Why is every element of a Galois group identifiable with a permutation Why is every element of $Gal(\mathbb Q(\sqrt[3]{2}, i\sqrt{3}):\mathbb Q)$ may be identified with a permutation of the three cube roots of 2?
I am new to Galois groups. I would think the permutation would come from the automorphism. So is every element written as the roots times a coefficient that's in our field?
EDIT: Since I am concurrently trying to solve that $Gal(\mathbb Q(\sqrt[3]{2}, i\sqrt{3}):\mathbb Q)\cong S_3$, I have found some information and wanted to see if I now understand more clearly. So for Galois group $x^3-2$ we need to look at the automorphism of this splitting field over $\mathbb Q$. It is completely determined by where the three roots of $x^3−2$ are sent (this would be the permutations as referenced above, I believe); more precisely, the Galois group embeds in $S_3$. Since the extension has of degree, we are done. 

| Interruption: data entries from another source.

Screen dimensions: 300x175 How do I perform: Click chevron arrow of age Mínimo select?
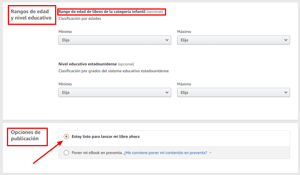167,40
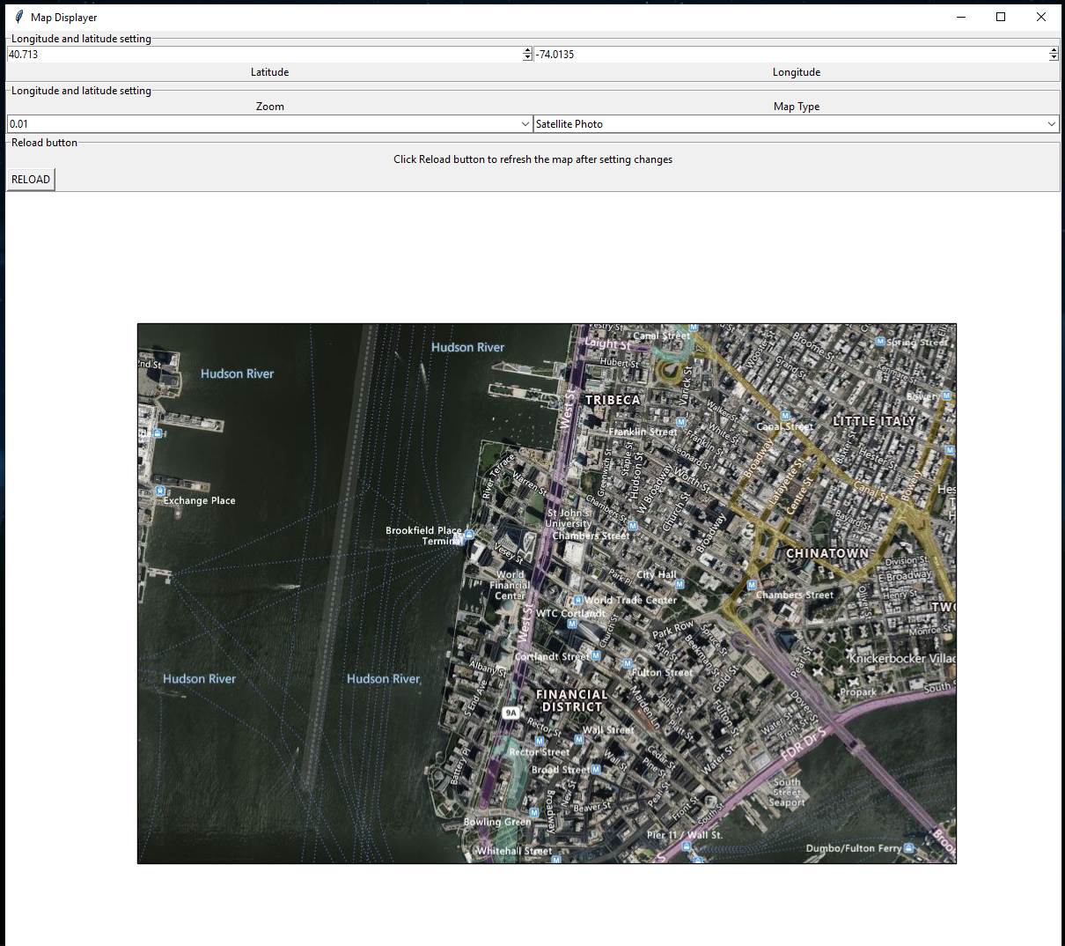Click the M subway icon by Chambers Street in Chinatown
This screenshot has width=1065, height=946.
pyautogui.click(x=751, y=584)
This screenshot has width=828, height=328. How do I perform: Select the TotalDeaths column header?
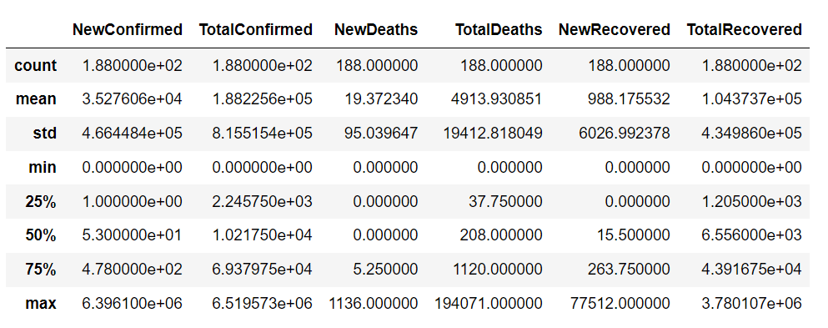click(x=499, y=29)
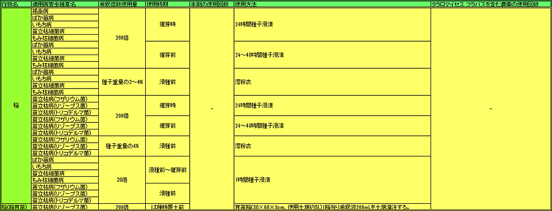
Task: Click the 褐条病 disease cell
Action: (x=65, y=11)
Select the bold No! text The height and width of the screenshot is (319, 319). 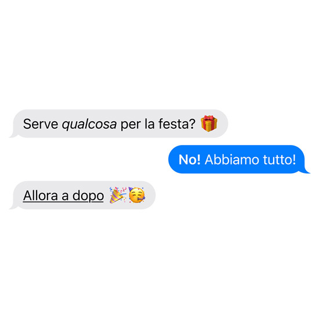point(190,160)
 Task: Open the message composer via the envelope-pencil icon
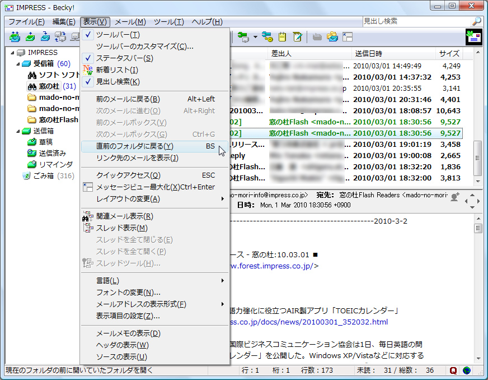(298, 36)
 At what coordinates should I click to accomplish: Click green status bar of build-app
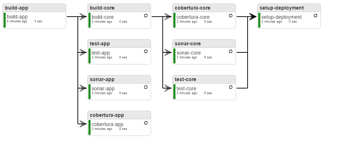(x=5, y=20)
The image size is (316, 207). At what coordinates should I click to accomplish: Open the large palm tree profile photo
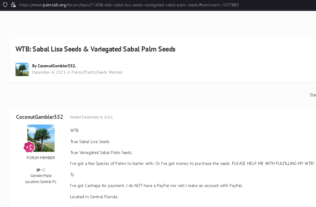pyautogui.click(x=41, y=138)
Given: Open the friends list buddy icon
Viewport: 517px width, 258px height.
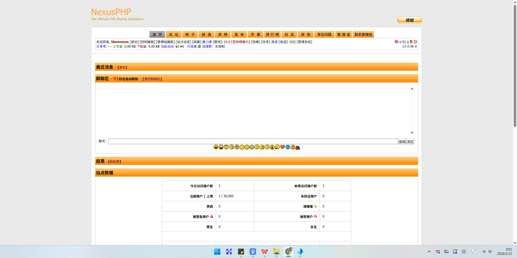Looking at the screenshot, I should (x=411, y=42).
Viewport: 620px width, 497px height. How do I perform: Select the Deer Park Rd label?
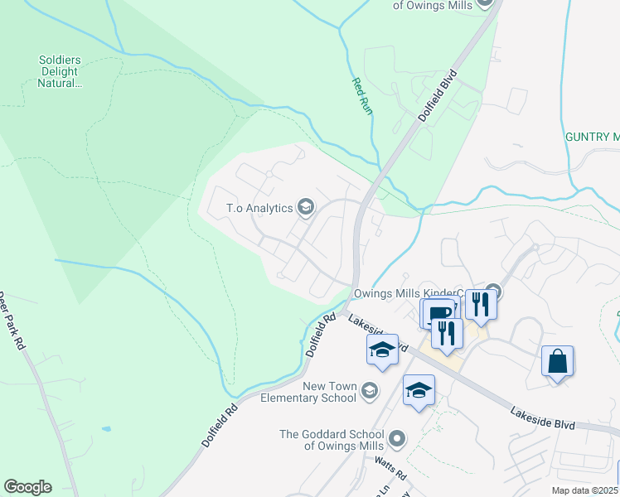pos(12,321)
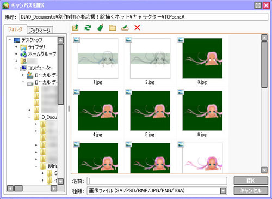Collapse the D_Docu folder node
Image resolution: width=272 pixels, height=199 pixels.
[x=29, y=117]
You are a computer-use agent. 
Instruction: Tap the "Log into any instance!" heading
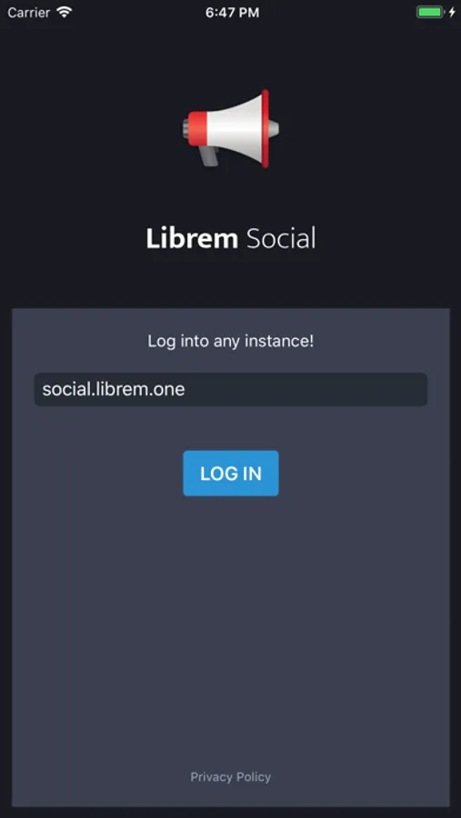click(x=231, y=342)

 A: The general idea here is that the Galois group is the group of automorphisms of the extension field that fix $\mathbb Q$. Since each member of the Galois group fixes $\mathbb Q$, it will leave any polynomial expression whose co-efficients are in $\mathbb Q$ unchanged. But if this polynomial has all of its roots in the extension field then it can be expressed as the product of linear terms of the form $x-\alpha_i$ where $\alpha_i$ is an element of the extension field. Since a Galois group member leaves the polynomial unchanged, it can only change the order of these terms i.e. it must permute the roots $\alpha_i$.
A: In general if $f \in \mathbb{Q}[x]$ factorizes as $f(x) = \prod_{j=1}^d (x-\alpha_j)$ and $K = \mathbb{Q}(\alpha_1,\ldots,\alpha_d)$, then $K/\mathbb{Q}$ is Galois, any automorphism $\sigma \in Aut(K)$ is defined by its action on the $\alpha_j$, and $f(\alpha_j) = 0 \implies \sigma(f(\alpha_j)) =f(\sigma(\alpha_j))= 0$, thus $\sigma(\alpha_j)$ is another root of $f$, thus $\sigma$ acts as a permutation of the $\alpha_j$.
In your example $f(x) = (x^3-2)(x^2+x+1) = \prod_{l=1}^3 (x-\zeta_3^l \sqrt[3]{2})(x-\zeta_3)(x-\zeta_3^2)$ where $\zeta_3 = \frac{-1+i \sqrt{3}}{2}$.